AboitizPower donates medicines for displaced Naga residents

Flordeliza Lapitan tried to keep her composure as she shared about her nine-year-old son Jack’s stomach pains with the resident health worker at the Enan Chiong Activity Center (ECAC) on the morning of October 12.

Her voice was calm while answering the nurse’s questions like how long has Jack been feeling that way or what could he have eaten in the past few days that might have caused it. Underneath the consultation table, however, she was fidgeting with her hands and her red, puffy eyes revealed she hasn’t had decent sleep in recent nights.

Bag-o ra man to naayo akong anak sa hilanat duha ka-adlaw na ang nilabay unya karon nireklamo man siya nga sakit iyang tiyan. Nagsugod na sad siya og ubo ug sip-on. Bisan kinsa man tingali nga ginikanan makakita sa iyang anak magluya kay mabalaka sad,” she shared.

(My son was just getting better from fever two days ago and now he’s complaining about a stomachache. He’s also started showing signs of cough and colds. Any parent whose child is going through all this in a place that isn’t home would be worried sick.)

Jack caught a fever about two weeks after their family moved to ECAC in the City of Naga, Cebu, where more than 350 other families or close to 1,500 individuals were evacuated after a massive landslide struck Sitio Sindulan in Barangay Tinaan last Sept. 20.

Evacuees at the ECAC, as well as thousands of others across various evacuation centers spread across the city and the neighboring town of San Fernando, have learned to disregard personal space.

The evacuation center’s bleachers explode with bright hues of red, yellow, blue, and green as if banderitas were haphazardly strewn across the place, but these only turn out to be belongings of the hundreds of families staying there.

While some have folding beds, most of the evacuees sleep on mats on the floor, with no partitions separating one family from another.

“We’re doing fine here because our basic needs are provided, but it just isn’t home. Since we can’t go back yet, we’ll just have to endure this as a family,” Flordeliza said.

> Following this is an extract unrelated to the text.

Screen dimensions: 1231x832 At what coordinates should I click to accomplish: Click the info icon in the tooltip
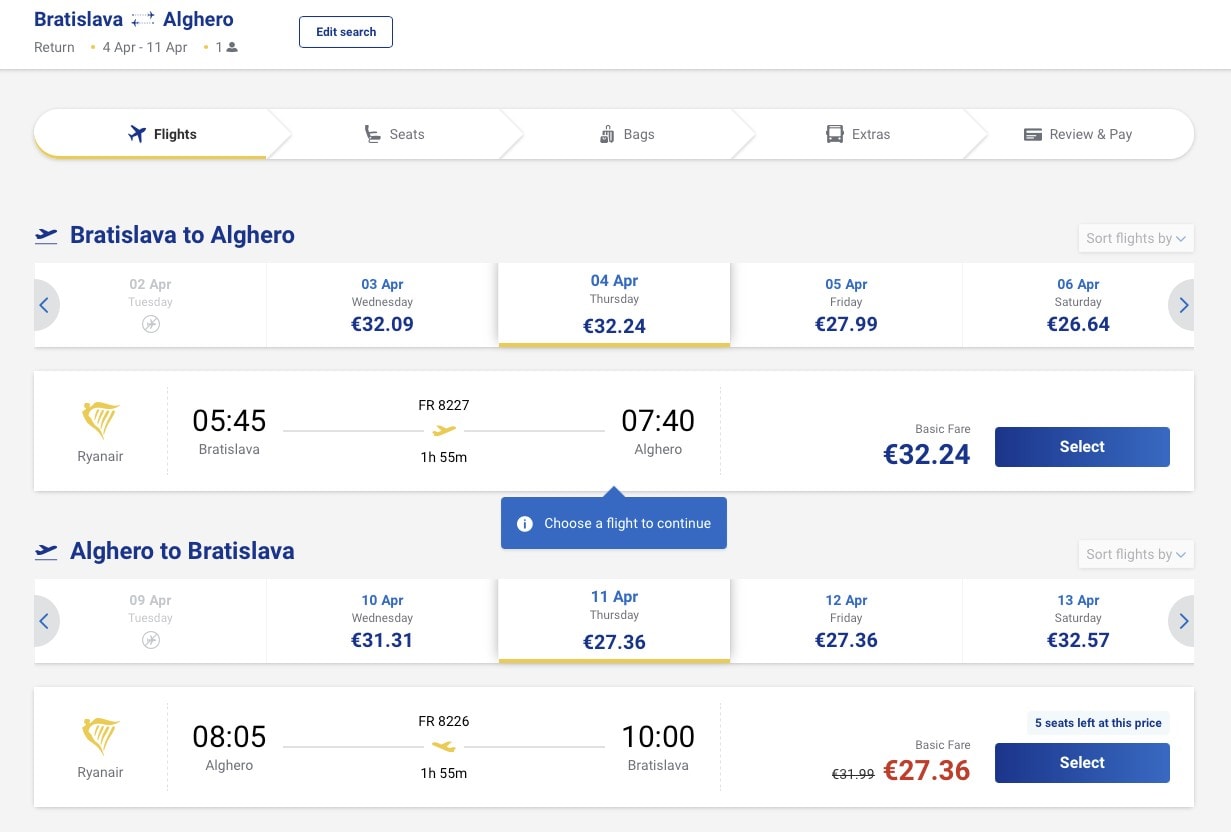(524, 524)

Dr. Porferia Daclan, ECAC camp manager, said that the most common health problems they have encountered in evacuation centers over the last three weeks are colds, cough, fever, as well as occasional cases of diarrhea.

“This is most likely because of the congestion and the humidity. While everything is still manageable, we could use all the help we can get,” she said.

In an effort to assist the City Government of Naga and help alleviate the living conditions of evacuees, AboitizPower subsidiary Therma Power Visayas Inc. (TPVI) donated medicines worth P464,300 last October 12.

Dr. Daclan and lawyer Annavie Bacomo-Lapitan, Naga City Mayor Kristine Vanessa Chiong’s chief of staff, personally received the items in a turnover ceremony at the Naga City Health Office.

“On behalf of the City Government of Naga, I would like to thank Therma Power Visayas Inc. for donating the medicines we need as of now, considering the recent landslide in Sindulan. May we continue our partnership in bringing Naga back to what it has always been,” Bacomo-Lapitan said.

This donation came after the AboitizPower Oil Business Unit, Visayan Electric Company, and the Aboitiz Foundation provided relief assistance to over 700 families in Naga last September 22. Each family received a relief pack with food, toiletries, five kilos of rice, and four liters of water.

TPVI acquired the 153.1-megawatt Naga Power Plant Complex in Brgy. Colon earlier this year. The AboitizPower subsidiary is part of the AP Oil Business Unit, which also comprises Cebu Private Power Corp., East Asia Utilities Corp., Therma Marine Inc., and Therma Mobile Inc.